▸ Your assignment
Only one stretch of the data below is wanted: the lines starting at the one with "Image resolution: width=659" and ending at the one with "Click the 업종", both included, given again exactly.

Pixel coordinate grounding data
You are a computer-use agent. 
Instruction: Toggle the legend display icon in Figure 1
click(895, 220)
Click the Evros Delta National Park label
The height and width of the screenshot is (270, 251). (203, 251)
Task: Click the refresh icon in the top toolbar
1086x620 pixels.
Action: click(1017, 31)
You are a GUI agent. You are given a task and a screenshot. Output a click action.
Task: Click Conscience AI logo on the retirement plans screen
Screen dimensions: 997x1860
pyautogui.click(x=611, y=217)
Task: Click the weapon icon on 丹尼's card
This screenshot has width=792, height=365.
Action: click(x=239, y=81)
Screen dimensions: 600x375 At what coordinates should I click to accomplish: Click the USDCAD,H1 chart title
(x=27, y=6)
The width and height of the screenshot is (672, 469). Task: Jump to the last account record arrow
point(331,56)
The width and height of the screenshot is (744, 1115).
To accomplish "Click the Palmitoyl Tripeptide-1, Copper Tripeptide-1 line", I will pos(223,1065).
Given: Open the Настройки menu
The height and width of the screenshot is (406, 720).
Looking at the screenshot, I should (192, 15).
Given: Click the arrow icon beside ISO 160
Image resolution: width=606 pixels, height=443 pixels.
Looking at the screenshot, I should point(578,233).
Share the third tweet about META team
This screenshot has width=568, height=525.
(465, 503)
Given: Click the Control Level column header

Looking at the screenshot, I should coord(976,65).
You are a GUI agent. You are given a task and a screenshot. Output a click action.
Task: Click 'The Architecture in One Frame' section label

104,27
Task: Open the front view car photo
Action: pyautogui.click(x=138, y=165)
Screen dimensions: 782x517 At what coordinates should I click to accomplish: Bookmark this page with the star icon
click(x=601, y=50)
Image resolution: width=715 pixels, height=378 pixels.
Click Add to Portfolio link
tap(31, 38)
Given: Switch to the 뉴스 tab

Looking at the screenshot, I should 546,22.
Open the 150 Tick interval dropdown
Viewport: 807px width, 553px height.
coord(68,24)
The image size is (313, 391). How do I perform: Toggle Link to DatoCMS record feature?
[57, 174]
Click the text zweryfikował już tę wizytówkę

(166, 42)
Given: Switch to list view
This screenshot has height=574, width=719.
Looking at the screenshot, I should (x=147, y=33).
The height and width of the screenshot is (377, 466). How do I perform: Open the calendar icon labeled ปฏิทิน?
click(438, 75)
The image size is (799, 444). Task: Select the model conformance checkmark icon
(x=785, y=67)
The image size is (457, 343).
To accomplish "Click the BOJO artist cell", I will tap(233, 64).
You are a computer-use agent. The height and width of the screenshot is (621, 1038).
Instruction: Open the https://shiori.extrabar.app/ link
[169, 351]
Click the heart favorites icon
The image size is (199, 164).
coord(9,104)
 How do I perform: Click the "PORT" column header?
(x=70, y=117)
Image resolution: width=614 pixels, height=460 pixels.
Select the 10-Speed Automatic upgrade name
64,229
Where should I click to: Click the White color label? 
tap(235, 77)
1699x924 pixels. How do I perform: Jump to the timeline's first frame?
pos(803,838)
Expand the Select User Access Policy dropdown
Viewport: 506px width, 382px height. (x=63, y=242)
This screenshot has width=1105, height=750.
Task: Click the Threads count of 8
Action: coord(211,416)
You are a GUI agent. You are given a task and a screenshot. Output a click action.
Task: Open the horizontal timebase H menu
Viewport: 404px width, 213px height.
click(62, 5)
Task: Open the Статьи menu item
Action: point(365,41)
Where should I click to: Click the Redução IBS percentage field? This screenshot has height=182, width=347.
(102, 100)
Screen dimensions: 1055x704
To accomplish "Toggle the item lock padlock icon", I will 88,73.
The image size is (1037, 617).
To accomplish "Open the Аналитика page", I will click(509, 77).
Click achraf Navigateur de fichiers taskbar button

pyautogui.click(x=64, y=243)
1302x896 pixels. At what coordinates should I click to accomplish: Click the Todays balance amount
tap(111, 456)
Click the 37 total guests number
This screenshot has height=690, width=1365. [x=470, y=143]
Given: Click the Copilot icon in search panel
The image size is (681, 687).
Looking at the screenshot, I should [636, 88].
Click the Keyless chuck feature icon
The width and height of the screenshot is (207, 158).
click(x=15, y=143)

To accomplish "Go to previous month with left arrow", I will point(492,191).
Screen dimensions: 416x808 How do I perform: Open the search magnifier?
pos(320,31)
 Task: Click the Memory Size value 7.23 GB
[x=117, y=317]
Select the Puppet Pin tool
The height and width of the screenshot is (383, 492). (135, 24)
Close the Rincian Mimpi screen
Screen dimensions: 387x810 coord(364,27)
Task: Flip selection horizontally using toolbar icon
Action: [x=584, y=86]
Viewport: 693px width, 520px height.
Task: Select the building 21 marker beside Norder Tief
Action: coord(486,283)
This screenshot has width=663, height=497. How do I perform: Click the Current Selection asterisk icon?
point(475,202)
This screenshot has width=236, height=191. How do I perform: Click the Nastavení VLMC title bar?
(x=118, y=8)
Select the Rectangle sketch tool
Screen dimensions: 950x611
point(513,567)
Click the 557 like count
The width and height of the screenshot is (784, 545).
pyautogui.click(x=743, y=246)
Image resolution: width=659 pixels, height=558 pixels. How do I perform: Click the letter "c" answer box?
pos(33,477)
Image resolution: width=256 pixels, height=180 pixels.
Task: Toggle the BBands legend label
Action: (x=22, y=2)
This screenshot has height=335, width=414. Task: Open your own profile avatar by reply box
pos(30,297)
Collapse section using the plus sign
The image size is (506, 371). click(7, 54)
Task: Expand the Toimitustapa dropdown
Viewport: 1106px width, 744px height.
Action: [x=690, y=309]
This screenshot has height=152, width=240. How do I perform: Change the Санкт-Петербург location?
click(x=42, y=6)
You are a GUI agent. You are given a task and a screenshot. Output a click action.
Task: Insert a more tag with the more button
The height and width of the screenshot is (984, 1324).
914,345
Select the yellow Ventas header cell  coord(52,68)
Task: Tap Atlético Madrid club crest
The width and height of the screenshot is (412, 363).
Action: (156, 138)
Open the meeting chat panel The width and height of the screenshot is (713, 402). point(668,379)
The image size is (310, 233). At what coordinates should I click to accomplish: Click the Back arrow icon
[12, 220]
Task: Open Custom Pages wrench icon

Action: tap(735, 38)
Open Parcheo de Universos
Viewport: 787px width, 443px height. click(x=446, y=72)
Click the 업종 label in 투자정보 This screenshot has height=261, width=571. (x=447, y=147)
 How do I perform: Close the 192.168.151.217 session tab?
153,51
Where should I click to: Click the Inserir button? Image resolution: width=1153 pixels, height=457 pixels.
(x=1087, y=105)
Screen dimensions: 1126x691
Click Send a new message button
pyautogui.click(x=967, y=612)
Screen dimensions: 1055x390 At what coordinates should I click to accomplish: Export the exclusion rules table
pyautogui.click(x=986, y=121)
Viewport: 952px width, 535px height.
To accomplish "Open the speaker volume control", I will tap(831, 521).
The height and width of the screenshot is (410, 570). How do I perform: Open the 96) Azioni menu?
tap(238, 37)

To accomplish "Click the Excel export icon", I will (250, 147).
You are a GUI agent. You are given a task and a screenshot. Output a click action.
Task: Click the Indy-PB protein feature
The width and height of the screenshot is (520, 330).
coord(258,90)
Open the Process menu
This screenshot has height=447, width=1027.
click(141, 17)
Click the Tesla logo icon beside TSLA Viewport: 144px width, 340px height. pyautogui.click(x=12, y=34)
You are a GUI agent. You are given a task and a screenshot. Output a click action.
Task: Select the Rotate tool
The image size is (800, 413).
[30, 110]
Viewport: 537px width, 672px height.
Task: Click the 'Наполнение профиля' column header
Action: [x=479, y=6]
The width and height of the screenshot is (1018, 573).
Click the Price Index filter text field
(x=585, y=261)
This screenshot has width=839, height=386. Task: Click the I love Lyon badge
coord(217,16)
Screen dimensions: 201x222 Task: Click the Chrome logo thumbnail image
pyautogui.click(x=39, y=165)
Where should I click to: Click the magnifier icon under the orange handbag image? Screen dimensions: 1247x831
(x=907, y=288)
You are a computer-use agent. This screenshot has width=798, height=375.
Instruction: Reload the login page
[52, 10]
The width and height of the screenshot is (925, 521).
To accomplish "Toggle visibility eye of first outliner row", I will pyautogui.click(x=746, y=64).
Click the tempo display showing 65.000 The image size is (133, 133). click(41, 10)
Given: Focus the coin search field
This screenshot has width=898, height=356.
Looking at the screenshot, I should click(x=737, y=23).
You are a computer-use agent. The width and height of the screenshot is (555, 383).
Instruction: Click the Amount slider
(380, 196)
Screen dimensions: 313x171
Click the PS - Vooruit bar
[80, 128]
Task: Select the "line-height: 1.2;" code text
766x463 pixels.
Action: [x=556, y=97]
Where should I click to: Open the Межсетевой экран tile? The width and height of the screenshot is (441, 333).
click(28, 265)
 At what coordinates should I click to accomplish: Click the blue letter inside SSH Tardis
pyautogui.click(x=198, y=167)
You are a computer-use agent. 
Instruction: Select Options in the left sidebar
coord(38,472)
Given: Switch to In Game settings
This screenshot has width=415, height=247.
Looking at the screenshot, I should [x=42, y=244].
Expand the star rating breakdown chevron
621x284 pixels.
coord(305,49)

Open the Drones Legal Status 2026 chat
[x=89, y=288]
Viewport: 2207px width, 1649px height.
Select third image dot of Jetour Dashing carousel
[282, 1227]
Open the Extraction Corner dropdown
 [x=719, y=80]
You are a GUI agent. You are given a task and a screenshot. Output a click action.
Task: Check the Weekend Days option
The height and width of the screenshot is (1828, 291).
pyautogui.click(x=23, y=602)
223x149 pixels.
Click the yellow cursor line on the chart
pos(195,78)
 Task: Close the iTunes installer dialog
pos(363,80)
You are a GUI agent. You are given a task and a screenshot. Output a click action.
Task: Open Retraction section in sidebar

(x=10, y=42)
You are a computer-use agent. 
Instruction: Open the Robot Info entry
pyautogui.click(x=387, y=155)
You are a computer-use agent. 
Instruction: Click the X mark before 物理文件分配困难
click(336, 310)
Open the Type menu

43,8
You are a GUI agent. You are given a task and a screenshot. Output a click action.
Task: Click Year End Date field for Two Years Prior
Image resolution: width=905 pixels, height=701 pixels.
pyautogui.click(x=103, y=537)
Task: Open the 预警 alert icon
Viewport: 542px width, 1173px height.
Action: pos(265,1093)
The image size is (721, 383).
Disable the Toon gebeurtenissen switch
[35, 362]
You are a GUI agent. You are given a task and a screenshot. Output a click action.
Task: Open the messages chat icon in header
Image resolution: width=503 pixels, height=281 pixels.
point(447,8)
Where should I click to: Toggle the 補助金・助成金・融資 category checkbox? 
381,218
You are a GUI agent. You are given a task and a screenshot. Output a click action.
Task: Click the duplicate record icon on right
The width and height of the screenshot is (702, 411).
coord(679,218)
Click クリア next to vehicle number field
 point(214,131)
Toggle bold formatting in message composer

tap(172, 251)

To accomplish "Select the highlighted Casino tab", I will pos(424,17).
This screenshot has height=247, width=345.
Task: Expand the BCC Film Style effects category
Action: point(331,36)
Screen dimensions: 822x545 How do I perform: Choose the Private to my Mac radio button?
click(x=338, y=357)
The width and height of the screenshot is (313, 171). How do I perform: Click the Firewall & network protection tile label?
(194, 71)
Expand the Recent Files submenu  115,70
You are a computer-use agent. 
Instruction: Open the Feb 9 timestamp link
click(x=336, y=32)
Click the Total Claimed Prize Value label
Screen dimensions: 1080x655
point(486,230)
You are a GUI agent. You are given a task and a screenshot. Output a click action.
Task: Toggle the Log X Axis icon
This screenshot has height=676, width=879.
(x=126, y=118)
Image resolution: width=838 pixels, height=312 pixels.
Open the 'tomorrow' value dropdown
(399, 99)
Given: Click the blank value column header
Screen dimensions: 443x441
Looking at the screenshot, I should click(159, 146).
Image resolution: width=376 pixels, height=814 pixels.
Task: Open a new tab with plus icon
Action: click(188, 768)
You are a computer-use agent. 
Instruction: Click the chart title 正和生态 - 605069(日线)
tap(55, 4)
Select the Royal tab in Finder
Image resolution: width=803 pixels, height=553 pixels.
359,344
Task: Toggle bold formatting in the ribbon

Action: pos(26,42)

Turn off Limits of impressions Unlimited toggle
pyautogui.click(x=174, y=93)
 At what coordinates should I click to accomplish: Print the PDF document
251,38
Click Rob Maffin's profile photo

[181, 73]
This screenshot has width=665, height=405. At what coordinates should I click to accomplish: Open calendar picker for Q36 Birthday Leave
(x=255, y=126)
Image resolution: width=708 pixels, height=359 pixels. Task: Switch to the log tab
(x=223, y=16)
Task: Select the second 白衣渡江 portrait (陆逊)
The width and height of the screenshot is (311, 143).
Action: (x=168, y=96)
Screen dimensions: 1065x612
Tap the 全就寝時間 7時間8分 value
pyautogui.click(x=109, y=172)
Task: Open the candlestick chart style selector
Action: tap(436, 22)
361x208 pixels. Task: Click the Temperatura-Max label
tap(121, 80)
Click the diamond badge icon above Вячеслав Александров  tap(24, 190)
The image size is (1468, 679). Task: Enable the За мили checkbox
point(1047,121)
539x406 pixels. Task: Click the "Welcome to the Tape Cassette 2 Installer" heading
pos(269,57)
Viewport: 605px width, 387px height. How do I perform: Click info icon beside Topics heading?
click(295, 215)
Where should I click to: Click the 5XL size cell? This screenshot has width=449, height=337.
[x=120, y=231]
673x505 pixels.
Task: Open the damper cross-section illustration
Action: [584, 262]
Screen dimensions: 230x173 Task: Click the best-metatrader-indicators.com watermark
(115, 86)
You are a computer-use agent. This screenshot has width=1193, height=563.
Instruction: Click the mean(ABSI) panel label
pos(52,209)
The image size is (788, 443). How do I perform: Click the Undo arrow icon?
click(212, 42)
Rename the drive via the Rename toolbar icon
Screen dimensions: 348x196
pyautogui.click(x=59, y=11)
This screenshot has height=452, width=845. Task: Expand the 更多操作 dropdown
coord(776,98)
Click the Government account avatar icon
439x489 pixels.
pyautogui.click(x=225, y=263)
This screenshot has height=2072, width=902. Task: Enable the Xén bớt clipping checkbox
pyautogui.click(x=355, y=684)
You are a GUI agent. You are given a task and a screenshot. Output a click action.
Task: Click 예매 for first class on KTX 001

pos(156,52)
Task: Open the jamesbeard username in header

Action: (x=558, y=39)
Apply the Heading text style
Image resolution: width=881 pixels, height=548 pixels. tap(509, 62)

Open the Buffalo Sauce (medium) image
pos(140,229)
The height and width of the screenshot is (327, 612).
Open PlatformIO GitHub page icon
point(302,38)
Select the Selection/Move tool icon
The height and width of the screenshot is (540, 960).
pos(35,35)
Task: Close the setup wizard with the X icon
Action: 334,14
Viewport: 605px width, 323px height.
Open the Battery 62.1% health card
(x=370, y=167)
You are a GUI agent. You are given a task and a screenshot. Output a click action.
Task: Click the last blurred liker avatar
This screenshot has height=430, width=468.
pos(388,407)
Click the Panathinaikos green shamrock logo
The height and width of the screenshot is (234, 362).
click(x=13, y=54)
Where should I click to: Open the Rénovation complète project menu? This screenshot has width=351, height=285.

▸ Answer to this problem
Image resolution: width=659 pixels, height=558 pixels. How do I perform: Click the letter "c" answer box?
pos(33,477)
Image resolution: width=256 pixels, height=180 pixels.
Task: Toggle the BBands legend label
Action: (x=22, y=2)
This screenshot has height=335, width=414. Task: Open your own profile avatar by reply box
pos(30,297)
Collapse section using the plus sign
The image size is (506, 371). click(7, 54)
Task: Expand the Toimitustapa dropdown
Viewport: 1106px width, 744px height.
Action: [x=690, y=309]
This screenshot has height=152, width=240. How do I perform: Change the Санкт-Петербург location?
click(x=42, y=6)
You are a GUI agent. You are given a task and a screenshot. Output a click action.
Task: Insert a more tag with the more button
The height and width of the screenshot is (984, 1324).
914,345
Select the yellow Ventas header cell  coord(52,68)
Task: Tap Atlético Madrid club crest
The width and height of the screenshot is (412, 363).
Action: (156, 138)
Open the meeting chat panel The width and height of the screenshot is (713, 402). point(668,379)
The image size is (310, 233). At what coordinates should I click to accomplish: Click the Back arrow icon
[12, 220]
Task: Open Custom Pages wrench icon

Action: tap(735, 38)
Open Parcheo de Universos
Viewport: 787px width, 443px height. click(x=446, y=72)
Click the 업종 label in 투자정보 This screenshot has height=261, width=571. (x=447, y=147)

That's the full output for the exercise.